JDBC Connections and Drivers
To connect to a Google Cloud SQL instance, once it’s been created
in the Google Cloud Platform control panel, the next step is pretty familiar: as
with any JDBC application, the Java code needs to load the correct JDBC driver
into the JVM, and open a connection using a JDBC URL. Fortunately, this is
pretty straightforward JDBC work; unfortunately, there’s a slight difference in
the URL when running locally or in the Google Cloud Platform:
String url = null;
try {
if (SystemProperty.environment.value() ==
SystemProperty.Environment.Value.Production) {
Class.forName("com.mysql.jdbc.GoogleDriver");
url = "jdbc:google:mysql://project-id:instance-name";
} else {
Class.forName("com.mysql.jdbc.Driver");
url = "jdbc:mysql://127.0.0.1:3306";
}
url = url + "/guestbook?user=root";
} catch (Exception e) {
e.printStackTrace();
return;
}
As you can see, Google provides a handy way of determining
the current running location, via the ubiquitous Java "system properties"
mechanism, embodied in the com.google.appengine.api.utils.SystemProperty
class.
Note also that the end of the URL is a "user=root"

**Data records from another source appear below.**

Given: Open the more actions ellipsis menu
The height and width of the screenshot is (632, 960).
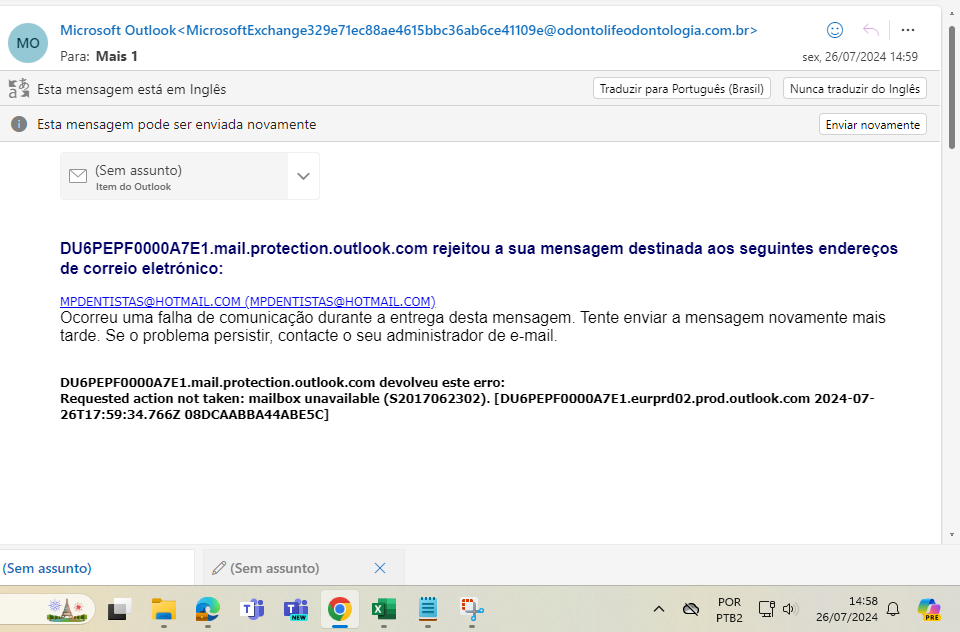Looking at the screenshot, I should (x=908, y=30).
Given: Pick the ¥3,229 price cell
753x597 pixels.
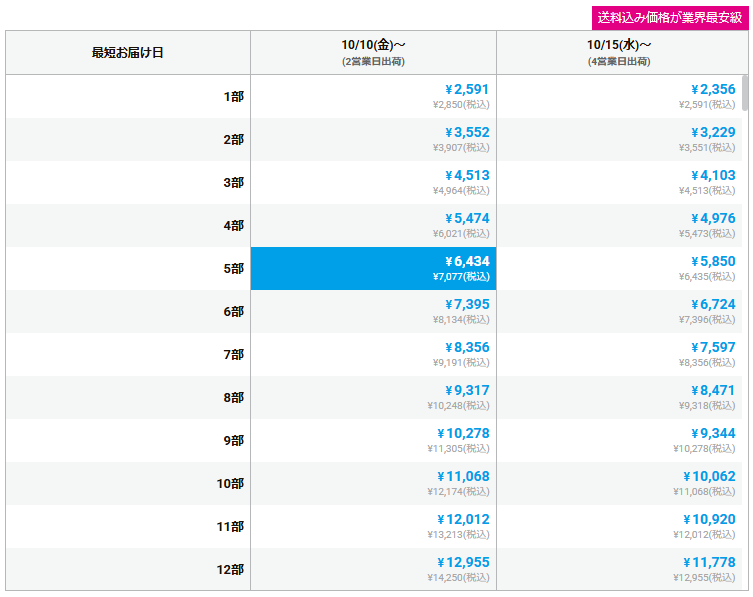Looking at the screenshot, I should pyautogui.click(x=618, y=139).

parameter, to allow the application to log into the database as the
root-slash-administrative user. The Google Cloud SQL instance, like most relational
database systems, allows for separate users/passwords and security
restrictions, but since much of the time these aren’t used by web applications
or REST endpoints (preferring instead to control authentication and
authorization at the application level), the "root" user simplifies the
auth/auth situation. Note that this mechanism relies on the Google Cloud SQL instance
specifying which applications in App Engine can access the database—this is
configurable in the Google Cloud SQL console. (Recall that when we created the SQL
instance, it automatically assumed it was accessible from our Google App Engine
application instance.)
If you (or, more likely, your IT security department) need
user-level security at the database level, they can be added through the Google
Cloud SQL console, the same one we used earlier to configure the Google Cloud SQL
instance. And in that case, the user and their password would be passed using
the three-argument version of DriverManager.getConnection()
, rather than
sending it through the URL.
From here, though, the story is pretty much 100% generic,
plain-vanilla, no-surprises JDBC:
Connection conn = DriverManager.getConnection(url);
String statement = "INSERT INTO entries (guestName, content)" +
" VALUES( ? , ? )";
PreparedStatement stmt = conn.prepareStatement(statement);
stmt.setString(1, fname);
stmt.setString(2, content);
int success = 2;
success = stmt.executeUpdate();
// ...
ResultSet rs = conn.createStatement().executeQuery(
"SELECT guestName, content, entryID FROM entries");
while (rs.next()) {
String guestName = rs.getString("guestName");
String content = rs.getString("content");
int id = rs.getInt("entryID");
}
This should be familiar ground for any enterprise Java
developer, so we’ll just leave the story off here.
Summary
The Google Cloud SQL story is a pretty straightforward one,
which in many respects is exactly what we would want it to be—relational
databases and SQL are a "known commodity" to most Java developers. Unless there
is significant advantage to be had by doing something deeply different, it
makes more sense to "go with the flow" of what existing relational-oriented
technologies are available. Of course, this isn’t trying to suggest that one
should always prefer the RDBMS over other, differently-"shaped" kinds of data
storage systems like Google Cloud Datastore. And, as most RDBMS-using developers know,
trying to store binaries—particularly large ones—into an RDBMS can be a
particularly tricky experience.
Fortunately, Google provides other options for storage, such
as Google Cloud Datastore, a non-relational data storage system that we’ll get into
next time, and Google Cloud Storage, which we’ll investigate after that. In the
meantime, you’ve got an easy-to-use RDBMS accessible to you, so happy coding!